What this task involves. Below are records to write out again, exactly as they read.

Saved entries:

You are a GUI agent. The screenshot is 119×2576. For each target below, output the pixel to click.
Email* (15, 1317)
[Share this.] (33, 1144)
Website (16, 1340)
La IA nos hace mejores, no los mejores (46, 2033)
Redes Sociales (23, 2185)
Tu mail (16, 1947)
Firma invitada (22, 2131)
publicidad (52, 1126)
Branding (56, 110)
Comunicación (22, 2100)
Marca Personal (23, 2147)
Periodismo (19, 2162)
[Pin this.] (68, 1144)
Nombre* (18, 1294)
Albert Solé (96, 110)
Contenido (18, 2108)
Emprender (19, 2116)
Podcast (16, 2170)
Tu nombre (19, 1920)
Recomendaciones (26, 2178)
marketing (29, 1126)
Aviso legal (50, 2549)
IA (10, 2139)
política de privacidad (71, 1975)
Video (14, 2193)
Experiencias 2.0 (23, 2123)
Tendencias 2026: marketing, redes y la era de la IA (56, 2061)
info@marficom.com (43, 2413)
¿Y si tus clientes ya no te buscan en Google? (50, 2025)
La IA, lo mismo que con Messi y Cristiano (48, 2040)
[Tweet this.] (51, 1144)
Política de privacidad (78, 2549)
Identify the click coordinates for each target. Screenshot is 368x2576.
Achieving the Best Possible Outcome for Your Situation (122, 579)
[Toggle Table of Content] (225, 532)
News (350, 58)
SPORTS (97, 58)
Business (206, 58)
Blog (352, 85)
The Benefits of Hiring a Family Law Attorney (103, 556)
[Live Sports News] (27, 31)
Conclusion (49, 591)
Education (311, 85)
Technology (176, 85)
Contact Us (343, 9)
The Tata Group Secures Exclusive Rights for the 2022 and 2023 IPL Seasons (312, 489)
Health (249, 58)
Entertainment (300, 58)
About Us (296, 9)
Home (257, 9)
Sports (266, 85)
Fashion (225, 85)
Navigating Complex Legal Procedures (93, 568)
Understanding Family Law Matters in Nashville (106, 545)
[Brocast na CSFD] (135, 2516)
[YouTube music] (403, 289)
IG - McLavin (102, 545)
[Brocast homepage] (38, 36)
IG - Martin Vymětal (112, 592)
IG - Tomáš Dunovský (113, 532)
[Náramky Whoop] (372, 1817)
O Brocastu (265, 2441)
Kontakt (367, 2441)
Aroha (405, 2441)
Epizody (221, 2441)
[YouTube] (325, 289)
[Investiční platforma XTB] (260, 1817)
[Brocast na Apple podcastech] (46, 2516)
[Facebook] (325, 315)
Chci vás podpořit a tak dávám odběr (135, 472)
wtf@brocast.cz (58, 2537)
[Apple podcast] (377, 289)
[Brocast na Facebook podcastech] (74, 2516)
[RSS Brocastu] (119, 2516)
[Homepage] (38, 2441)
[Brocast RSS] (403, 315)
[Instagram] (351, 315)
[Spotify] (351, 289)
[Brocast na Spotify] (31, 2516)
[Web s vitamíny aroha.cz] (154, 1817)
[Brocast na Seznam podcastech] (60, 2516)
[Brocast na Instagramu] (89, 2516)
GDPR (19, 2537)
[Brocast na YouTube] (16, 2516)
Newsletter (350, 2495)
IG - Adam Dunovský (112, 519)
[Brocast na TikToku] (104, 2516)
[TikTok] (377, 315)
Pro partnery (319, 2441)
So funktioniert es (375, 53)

Exercise output.
You are a GUI agent. The screenshot is 119×2576. For each target below, output the pixel to click.
Email* (15, 1317)
[Share this.] (33, 1144)
Website (16, 1340)
La IA nos hace mejores, no los mejores (46, 2033)
Redes Sociales (23, 2185)
Tu mail (16, 1947)
Firma invitada (22, 2131)
publicidad (52, 1126)
Branding (56, 110)
Comunicación (22, 2100)
Marca Personal (23, 2147)
Periodismo (19, 2162)
[Pin this.] (68, 1144)
Nombre* (18, 1294)
Albert Solé (96, 110)
Contenido (18, 2108)
Emprender (19, 2116)
Podcast (16, 2170)
Tu nombre (19, 1920)
Recomendaciones (26, 2178)
marketing (29, 1126)
Aviso legal (50, 2549)
IA (10, 2139)
política de privacidad (71, 1975)
Video (14, 2193)
Experiencias 2.0 (23, 2123)
Tendencias 2026: marketing, redes y la era de la IA (56, 2061)
info@marficom.com (43, 2413)
¿Y si tus clientes ya no te buscan en Google? (50, 2025)
La IA, lo mismo que con Messi y Cristiano (48, 2040)
[Tweet this.] (51, 1144)
Política de privacidad (78, 2549)
Identify the click coordinates for each target. Screenshot is 368x2576.
Achieving the Best Possible Outcome for Your Situation (122, 579)
[Toggle Table of Content] (225, 532)
News (350, 58)
SPORTS (97, 58)
Business (206, 58)
Blog (352, 85)
The Benefits of Hiring a Family Law Attorney (103, 556)
[Live Sports News] (27, 31)
Conclusion (49, 591)
Education (311, 85)
Technology (176, 85)
Contact Us (343, 9)
The Tata Group Secures Exclusive Rights for the 2022 and 2023 IPL Seasons (312, 489)
Health (249, 58)
Entertainment (300, 58)
About Us (296, 9)
Home (257, 9)
Sports (266, 85)
Fashion (225, 85)
Navigating Complex Legal Procedures (93, 568)
Understanding Family Law Matters in Nashville (106, 545)
[Brocast na CSFD] (135, 2516)
[YouTube music] (403, 289)
IG - McLavin (102, 545)
[Brocast homepage] (38, 36)
IG - Martin Vymětal (112, 592)
IG - Tomáš Dunovský (113, 532)
[Náramky Whoop] (372, 1817)
O Brocastu (265, 2441)
Kontakt (367, 2441)
Aroha (405, 2441)
Epizody (221, 2441)
[YouTube] (325, 289)
[Investiční platforma XTB] (260, 1817)
[Brocast na Apple podcastech] (46, 2516)
[Facebook] (325, 315)
Chci vás podpořit a tak dávám odběr (135, 472)
wtf@brocast.cz (58, 2537)
[Apple podcast] (377, 289)
[Brocast na Facebook podcastech] (74, 2516)
[RSS Brocastu] (119, 2516)
[Homepage] (38, 2441)
[Brocast RSS] (403, 315)
[Instagram] (351, 315)
[Spotify] (351, 289)
[Brocast na Spotify] (31, 2516)
[Web s vitamíny aroha.cz] (154, 1817)
[Brocast na Seznam podcastech] (60, 2516)
[Brocast na Instagramu] (89, 2516)
GDPR (19, 2537)
[Brocast na YouTube] (16, 2516)
Newsletter (350, 2495)
IG - Adam Dunovský (112, 519)
[Brocast na TikToku] (104, 2516)
[TikTok] (377, 315)
Pro partnery (319, 2441)
So funktioniert es (375, 53)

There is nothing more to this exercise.